• [EXTRACTED MATERIAL]
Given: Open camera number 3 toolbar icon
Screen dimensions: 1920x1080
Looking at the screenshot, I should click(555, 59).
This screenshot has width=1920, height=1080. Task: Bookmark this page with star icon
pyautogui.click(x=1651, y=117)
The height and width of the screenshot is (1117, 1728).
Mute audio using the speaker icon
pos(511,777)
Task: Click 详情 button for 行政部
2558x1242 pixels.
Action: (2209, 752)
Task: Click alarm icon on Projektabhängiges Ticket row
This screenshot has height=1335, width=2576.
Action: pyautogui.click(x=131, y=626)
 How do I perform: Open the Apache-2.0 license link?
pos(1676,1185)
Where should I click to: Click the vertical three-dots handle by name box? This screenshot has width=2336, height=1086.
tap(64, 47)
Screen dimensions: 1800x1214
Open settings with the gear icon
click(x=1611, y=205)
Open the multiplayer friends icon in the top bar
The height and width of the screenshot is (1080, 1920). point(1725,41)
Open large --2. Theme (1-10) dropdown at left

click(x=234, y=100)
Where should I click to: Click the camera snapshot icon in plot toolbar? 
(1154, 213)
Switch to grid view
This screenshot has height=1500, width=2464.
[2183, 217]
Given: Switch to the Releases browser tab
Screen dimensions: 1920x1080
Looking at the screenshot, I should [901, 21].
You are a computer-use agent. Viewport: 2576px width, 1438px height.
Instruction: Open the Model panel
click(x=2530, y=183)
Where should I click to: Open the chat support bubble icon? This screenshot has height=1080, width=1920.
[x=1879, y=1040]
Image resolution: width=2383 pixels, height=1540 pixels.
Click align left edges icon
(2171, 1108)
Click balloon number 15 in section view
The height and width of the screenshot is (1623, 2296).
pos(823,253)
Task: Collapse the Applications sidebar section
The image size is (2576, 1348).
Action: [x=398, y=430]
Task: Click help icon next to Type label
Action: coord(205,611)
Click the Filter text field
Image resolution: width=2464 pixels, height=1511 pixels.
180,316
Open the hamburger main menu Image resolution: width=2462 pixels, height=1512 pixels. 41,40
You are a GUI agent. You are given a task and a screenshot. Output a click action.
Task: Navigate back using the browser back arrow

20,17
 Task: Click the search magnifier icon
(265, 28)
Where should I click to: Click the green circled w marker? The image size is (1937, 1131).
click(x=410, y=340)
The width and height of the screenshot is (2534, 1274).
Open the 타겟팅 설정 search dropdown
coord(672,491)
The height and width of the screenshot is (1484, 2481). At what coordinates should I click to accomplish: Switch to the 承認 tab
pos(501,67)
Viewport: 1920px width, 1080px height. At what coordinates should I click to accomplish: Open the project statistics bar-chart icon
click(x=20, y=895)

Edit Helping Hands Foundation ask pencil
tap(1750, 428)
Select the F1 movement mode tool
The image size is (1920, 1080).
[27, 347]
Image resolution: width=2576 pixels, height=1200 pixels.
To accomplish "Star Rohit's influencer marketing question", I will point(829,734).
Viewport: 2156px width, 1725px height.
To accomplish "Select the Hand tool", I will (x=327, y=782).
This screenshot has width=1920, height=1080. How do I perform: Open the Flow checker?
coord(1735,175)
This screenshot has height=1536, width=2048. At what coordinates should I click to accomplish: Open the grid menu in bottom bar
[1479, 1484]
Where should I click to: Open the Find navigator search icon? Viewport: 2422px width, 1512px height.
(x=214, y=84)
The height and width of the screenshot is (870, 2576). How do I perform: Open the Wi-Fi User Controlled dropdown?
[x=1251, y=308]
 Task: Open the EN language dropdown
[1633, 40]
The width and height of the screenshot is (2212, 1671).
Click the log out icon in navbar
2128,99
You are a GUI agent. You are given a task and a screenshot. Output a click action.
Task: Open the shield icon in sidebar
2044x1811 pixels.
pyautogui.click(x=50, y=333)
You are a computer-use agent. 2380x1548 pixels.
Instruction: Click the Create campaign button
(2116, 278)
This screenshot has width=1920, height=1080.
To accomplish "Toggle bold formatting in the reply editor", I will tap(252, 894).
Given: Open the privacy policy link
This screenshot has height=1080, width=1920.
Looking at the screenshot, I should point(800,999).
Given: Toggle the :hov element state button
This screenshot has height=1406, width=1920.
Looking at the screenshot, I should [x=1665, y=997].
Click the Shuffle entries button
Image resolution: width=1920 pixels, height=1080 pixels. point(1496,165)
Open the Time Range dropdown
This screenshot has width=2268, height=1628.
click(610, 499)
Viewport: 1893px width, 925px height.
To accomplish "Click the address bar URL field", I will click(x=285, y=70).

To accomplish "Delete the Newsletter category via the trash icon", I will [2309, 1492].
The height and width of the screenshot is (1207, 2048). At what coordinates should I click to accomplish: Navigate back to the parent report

• [WORK REQUIRED] Repeat the material above in full. Change no word.

• [TASK RESULT]
Given: Open camera number 3 toolbar icon
Screen dimensions: 1920x1080
Looking at the screenshot, I should click(555, 59).
This screenshot has width=1920, height=1080. Task: Bookmark this page with star icon
pyautogui.click(x=1651, y=117)
The height and width of the screenshot is (1117, 1728).
Mute audio using the speaker icon
pos(511,777)
Task: Click 详情 button for 行政部
2558x1242 pixels.
Action: (2209, 752)
Task: Click alarm icon on Projektabhängiges Ticket row
This screenshot has height=1335, width=2576.
Action: pyautogui.click(x=131, y=626)
 How do I perform: Open the Apache-2.0 license link?
pos(1676,1185)
Where should I click to: Click the vertical three-dots handle by name box? This screenshot has width=2336, height=1086.
tap(64, 47)
Screen dimensions: 1800x1214
Open settings with the gear icon
click(x=1611, y=205)
Open the multiplayer friends icon in the top bar
The height and width of the screenshot is (1080, 1920). point(1725,41)
Open large --2. Theme (1-10) dropdown at left

click(x=234, y=100)
Where should I click to: Click the camera snapshot icon in plot toolbar? 
(1154, 213)
Switch to grid view
This screenshot has height=1500, width=2464.
[2183, 217]
Given: Switch to the Releases browser tab
Screen dimensions: 1920x1080
Looking at the screenshot, I should [901, 21].
You are a computer-use agent. Viewport: 2576px width, 1438px height.
Instruction: Open the Model panel
click(x=2530, y=183)
Where should I click to: Open the chat support bubble icon? This screenshot has height=1080, width=1920.
[x=1879, y=1040]
Image resolution: width=2383 pixels, height=1540 pixels.
Click align left edges icon
(2171, 1108)
Click balloon number 15 in section view
The height and width of the screenshot is (1623, 2296).
pos(823,253)
Task: Collapse the Applications sidebar section
The image size is (2576, 1348).
Action: [x=398, y=430]
Task: Click help icon next to Type label
Action: coord(205,611)
Click the Filter text field
Image resolution: width=2464 pixels, height=1511 pixels.
180,316
Open the hamburger main menu Image resolution: width=2462 pixels, height=1512 pixels. 41,40
You are a GUI agent. You are given a task and a screenshot. Output a click action.
Task: Navigate back using the browser back arrow

20,17
 Task: Click the search magnifier icon
(265, 28)
Where should I click to: Click the green circled w marker? The image size is (1937, 1131).
click(x=410, y=340)
The width and height of the screenshot is (2534, 1274).
Open the 타겟팅 설정 search dropdown
coord(672,491)
The height and width of the screenshot is (1484, 2481). At what coordinates should I click to accomplish: Switch to the 承認 tab
pos(501,67)
Viewport: 1920px width, 1080px height. At what coordinates should I click to accomplish: Open the project statistics bar-chart icon
click(x=20, y=895)

Edit Helping Hands Foundation ask pencil
tap(1750, 428)
Select the F1 movement mode tool
The image size is (1920, 1080).
[27, 347]
Image resolution: width=2576 pixels, height=1200 pixels.
To accomplish "Star Rohit's influencer marketing question", I will point(829,734).
Viewport: 2156px width, 1725px height.
To accomplish "Select the Hand tool", I will (x=327, y=782).
This screenshot has width=1920, height=1080. How do I perform: Open the Flow checker?
coord(1735,175)
This screenshot has height=1536, width=2048. At what coordinates should I click to accomplish: Open the grid menu in bottom bar
[1479, 1484]
Where should I click to: Open the Find navigator search icon? Viewport: 2422px width, 1512px height.
(x=214, y=84)
The height and width of the screenshot is (870, 2576). How do I perform: Open the Wi-Fi User Controlled dropdown?
[x=1251, y=308]
 Task: Open the EN language dropdown
[1633, 40]
The width and height of the screenshot is (2212, 1671).
Click the log out icon in navbar
2128,99
You are a GUI agent. You are given a task and a screenshot. Output a click action.
Task: Open the shield icon in sidebar
2044x1811 pixels.
pyautogui.click(x=50, y=333)
You are a computer-use agent. 2380x1548 pixels.
Instruction: Click the Create campaign button
(2116, 278)
This screenshot has width=1920, height=1080.
To accomplish "Toggle bold formatting in the reply editor", I will tap(252, 894).
Given: Open the privacy policy link
This screenshot has height=1080, width=1920.
Looking at the screenshot, I should point(800,999).
Given: Toggle the :hov element state button
This screenshot has height=1406, width=1920.
Looking at the screenshot, I should [x=1665, y=997].
Click the Shuffle entries button
Image resolution: width=1920 pixels, height=1080 pixels. point(1496,165)
Open the Time Range dropdown
This screenshot has width=2268, height=1628.
click(610, 499)
Viewport: 1893px width, 925px height.
To accomplish "Click the address bar URL field", I will click(x=285, y=70).

To accomplish "Delete the Newsletter category via the trash icon", I will [2309, 1492].
The height and width of the screenshot is (1207, 2048). At what coordinates should I click to accomplish: Navigate back to the parent report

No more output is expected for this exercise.